For the past decade, Tampa police have enforced a “stop and frisk”-style policy that aggressively and disproportionately targets the city’s poor, black residents who ride bicycles, according to a Tampa Bay Times investigation.

Cyclists can be stopped and ticketed for having a missing tail light, baggy clothing, pedaling through a high-crime neighborhood or not having their hands on the handlebars, which is no longer illegal, according to the Tampa newspaper.

“It’s always the light, or to run your VIN number,” 31-year-old Anthony Gilbert told the Times. “‘Let’s have your ID. Just stand in front of my cruiser.’ Now you’re being humiliated. Your friend’s riding by. Your reverend might be riding by. Now, you’ve got to go to church. The pastor’s going to be like, ‘What happened, son?’ ”

Of the 10,000 bicycle tickets issued by Tampa police in the past dozen years, the newspaper found that black cyclists received 79 percent of those citations, despite making up less than a quarter of the city’s population.

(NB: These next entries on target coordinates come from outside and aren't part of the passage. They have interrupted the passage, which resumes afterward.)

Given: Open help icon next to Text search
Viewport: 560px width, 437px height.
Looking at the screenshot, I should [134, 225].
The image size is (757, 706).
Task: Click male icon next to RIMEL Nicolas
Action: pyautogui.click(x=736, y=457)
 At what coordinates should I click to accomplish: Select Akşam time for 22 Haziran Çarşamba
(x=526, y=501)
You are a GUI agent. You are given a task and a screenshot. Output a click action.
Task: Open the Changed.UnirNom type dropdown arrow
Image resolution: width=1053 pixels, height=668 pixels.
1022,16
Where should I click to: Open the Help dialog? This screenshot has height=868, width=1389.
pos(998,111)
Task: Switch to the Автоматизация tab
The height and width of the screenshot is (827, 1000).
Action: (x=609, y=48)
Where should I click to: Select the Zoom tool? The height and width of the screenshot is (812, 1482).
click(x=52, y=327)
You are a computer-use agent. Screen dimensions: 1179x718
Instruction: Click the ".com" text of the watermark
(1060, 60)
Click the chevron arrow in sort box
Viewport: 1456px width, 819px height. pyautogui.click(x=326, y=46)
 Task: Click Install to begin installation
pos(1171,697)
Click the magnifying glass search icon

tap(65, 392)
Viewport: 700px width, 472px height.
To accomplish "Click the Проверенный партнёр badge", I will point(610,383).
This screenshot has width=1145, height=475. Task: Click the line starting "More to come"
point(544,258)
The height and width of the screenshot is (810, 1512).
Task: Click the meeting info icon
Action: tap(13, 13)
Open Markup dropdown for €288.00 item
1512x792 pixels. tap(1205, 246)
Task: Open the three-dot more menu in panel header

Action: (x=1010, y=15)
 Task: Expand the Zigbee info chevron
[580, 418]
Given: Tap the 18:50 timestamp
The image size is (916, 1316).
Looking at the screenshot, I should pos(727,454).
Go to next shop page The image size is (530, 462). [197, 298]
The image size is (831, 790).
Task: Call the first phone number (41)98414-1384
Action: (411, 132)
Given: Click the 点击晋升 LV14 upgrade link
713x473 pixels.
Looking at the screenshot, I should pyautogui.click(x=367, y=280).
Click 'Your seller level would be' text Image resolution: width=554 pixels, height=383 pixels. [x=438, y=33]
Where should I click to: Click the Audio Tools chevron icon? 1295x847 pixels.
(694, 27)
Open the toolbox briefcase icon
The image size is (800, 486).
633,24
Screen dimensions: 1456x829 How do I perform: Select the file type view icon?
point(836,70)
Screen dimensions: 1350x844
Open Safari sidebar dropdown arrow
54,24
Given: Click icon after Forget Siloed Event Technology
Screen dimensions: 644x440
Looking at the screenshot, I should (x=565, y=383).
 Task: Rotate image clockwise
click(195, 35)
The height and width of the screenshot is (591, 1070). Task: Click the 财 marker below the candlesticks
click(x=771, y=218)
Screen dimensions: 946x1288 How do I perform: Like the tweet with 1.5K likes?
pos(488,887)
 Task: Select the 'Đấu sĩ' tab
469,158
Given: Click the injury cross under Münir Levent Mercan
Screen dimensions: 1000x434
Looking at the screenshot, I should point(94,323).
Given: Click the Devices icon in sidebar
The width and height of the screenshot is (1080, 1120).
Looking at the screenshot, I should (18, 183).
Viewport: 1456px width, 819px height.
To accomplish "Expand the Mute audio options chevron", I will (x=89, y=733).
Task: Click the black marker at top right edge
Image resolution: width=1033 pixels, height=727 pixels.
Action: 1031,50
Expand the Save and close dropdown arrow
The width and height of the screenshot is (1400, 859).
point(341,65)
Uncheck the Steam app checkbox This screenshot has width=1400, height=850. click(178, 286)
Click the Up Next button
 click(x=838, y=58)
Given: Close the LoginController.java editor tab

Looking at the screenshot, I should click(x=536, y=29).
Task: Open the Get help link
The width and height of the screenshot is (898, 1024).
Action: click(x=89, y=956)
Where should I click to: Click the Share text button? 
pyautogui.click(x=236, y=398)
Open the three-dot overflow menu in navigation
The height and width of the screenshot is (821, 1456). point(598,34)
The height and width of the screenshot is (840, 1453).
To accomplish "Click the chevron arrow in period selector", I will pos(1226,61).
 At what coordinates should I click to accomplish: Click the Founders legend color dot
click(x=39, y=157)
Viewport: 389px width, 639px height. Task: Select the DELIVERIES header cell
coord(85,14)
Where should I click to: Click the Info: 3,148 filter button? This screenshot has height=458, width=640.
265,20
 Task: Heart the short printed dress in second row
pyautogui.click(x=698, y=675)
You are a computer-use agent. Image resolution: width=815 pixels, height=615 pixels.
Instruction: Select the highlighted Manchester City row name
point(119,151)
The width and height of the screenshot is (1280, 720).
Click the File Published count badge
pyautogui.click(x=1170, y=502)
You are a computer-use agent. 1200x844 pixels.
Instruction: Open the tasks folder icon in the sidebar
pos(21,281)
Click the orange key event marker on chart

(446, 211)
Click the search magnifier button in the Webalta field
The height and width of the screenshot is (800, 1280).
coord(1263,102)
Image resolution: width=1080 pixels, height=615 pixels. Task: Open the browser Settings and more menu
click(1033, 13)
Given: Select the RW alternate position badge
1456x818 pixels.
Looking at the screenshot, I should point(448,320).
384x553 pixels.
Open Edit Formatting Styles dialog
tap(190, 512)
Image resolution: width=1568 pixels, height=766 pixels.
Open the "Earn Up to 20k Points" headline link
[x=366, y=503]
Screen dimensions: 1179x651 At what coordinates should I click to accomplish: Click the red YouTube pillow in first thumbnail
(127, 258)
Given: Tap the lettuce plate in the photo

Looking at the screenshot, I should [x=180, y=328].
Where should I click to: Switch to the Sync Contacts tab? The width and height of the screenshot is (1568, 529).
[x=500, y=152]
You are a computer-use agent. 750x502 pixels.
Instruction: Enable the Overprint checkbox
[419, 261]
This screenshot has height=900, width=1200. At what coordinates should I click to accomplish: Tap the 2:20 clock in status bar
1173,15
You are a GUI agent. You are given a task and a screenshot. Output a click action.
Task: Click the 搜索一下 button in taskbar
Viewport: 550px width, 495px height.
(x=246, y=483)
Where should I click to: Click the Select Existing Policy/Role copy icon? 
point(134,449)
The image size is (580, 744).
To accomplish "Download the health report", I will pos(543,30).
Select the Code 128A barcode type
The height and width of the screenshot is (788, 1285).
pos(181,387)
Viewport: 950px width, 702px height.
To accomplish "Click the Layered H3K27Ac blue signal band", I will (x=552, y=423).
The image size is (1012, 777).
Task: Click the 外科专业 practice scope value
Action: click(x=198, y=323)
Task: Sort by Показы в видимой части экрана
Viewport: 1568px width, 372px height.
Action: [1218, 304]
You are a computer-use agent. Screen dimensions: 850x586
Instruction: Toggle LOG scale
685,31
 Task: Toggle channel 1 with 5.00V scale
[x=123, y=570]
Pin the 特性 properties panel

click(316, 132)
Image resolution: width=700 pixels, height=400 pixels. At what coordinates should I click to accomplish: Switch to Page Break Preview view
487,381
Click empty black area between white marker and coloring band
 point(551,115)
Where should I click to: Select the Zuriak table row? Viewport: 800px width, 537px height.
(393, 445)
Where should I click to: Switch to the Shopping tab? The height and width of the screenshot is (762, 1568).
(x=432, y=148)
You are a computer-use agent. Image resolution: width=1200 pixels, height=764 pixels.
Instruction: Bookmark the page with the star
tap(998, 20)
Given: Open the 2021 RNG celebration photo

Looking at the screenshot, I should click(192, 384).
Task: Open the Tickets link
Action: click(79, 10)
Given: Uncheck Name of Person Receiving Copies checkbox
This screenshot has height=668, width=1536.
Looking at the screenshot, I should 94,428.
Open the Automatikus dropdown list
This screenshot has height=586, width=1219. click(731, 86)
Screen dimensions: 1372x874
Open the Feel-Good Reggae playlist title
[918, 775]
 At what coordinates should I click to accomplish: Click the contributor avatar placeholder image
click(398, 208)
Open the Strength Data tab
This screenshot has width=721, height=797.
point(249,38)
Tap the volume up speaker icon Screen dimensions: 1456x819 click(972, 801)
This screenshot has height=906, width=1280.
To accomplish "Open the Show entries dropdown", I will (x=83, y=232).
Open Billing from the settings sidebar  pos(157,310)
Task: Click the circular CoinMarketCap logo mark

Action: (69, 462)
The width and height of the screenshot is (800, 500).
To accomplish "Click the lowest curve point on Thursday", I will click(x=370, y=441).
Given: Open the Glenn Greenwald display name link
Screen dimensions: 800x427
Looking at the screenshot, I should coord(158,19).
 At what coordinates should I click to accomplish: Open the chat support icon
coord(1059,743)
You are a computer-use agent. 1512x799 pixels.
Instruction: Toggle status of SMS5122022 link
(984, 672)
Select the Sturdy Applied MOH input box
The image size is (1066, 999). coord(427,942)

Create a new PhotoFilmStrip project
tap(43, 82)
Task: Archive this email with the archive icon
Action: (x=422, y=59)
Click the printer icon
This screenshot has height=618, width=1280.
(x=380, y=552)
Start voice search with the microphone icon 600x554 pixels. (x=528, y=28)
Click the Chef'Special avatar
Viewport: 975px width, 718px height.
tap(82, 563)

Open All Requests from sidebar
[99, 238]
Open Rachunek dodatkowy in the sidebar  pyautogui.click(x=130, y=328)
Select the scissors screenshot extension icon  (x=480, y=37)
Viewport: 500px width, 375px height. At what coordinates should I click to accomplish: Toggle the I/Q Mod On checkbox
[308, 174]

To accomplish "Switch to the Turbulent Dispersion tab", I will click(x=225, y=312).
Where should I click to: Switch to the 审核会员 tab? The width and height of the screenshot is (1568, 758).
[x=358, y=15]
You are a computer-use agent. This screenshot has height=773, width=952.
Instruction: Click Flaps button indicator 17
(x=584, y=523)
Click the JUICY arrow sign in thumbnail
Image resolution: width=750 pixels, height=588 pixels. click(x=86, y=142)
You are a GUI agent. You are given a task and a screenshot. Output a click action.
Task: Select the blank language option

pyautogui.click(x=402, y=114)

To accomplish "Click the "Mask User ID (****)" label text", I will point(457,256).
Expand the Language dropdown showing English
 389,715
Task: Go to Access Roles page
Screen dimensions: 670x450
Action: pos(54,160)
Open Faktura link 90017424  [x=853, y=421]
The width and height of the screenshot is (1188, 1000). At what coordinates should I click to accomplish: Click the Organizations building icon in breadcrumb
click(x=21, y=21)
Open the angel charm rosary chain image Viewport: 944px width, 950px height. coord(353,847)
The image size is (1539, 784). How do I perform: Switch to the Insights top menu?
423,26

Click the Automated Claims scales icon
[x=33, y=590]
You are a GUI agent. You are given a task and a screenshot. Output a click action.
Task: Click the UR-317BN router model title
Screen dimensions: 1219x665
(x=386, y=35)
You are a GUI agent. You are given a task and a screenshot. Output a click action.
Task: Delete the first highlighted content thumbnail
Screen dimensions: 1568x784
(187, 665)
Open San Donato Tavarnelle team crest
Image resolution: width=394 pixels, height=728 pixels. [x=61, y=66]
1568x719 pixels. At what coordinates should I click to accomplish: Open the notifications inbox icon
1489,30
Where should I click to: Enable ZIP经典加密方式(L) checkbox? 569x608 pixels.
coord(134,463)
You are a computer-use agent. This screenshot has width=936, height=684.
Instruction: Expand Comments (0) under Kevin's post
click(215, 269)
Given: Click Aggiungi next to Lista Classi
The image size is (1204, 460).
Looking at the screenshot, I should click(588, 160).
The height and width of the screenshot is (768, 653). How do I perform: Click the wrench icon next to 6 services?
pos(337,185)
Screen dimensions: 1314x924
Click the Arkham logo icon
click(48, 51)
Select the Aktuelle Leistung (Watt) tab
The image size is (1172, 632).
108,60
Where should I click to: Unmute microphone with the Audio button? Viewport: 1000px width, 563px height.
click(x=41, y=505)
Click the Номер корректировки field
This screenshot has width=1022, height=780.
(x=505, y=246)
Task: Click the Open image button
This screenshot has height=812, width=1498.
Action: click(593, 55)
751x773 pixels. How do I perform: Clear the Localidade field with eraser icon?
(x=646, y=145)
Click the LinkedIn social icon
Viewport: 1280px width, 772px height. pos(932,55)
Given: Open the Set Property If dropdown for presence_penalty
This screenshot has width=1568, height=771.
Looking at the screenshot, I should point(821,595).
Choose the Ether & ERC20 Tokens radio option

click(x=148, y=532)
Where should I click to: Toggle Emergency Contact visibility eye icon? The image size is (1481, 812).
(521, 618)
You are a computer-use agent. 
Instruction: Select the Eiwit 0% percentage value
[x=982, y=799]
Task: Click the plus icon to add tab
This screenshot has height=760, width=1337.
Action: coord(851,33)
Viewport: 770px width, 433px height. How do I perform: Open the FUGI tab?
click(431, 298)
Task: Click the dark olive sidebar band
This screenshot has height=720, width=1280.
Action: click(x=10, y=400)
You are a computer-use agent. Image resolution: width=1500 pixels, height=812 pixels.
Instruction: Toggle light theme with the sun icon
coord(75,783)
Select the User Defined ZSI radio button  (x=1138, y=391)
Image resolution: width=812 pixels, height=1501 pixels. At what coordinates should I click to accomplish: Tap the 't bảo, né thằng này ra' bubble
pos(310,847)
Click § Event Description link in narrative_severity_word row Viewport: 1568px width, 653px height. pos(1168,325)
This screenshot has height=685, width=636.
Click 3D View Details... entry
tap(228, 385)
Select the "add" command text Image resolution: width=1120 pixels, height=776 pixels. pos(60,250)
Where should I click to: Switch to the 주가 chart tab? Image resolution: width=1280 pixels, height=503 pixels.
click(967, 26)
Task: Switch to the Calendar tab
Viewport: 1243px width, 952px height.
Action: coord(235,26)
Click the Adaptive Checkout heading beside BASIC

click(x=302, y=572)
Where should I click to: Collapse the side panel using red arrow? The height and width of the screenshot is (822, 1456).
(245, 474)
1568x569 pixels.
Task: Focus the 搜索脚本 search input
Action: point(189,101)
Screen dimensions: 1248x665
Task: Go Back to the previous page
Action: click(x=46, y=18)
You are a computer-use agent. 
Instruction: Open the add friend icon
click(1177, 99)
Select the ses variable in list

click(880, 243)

In the past three years alone, the Times reported, police have issued 2,504 bike tickets, which is more than Jacksonville, Miami, St. Petersburg and Orlando combined.

Police have stopped some riders more than a dozen times, the newspaper reported, and, at least one individual has been ticketed three times in a single day.

“If it’s not racial profiling, what is it?” Joyce Hamilton Henry, director of advocacy for ACLU of Florida, told the Times.

Critics might call it “biking while black,” but police, the paper reported, have another name for it: proactive policing.

“Instead of waiting to respond to 911 calls, officers now look for ways to initiate contact with potential lawbreakers and head off crime before it happens,” the Times wrote.

“This is not a coincidence,” said Police Chief Jane Castor told the Times. “Many individuals receiving bike citations are involved in criminal activity.”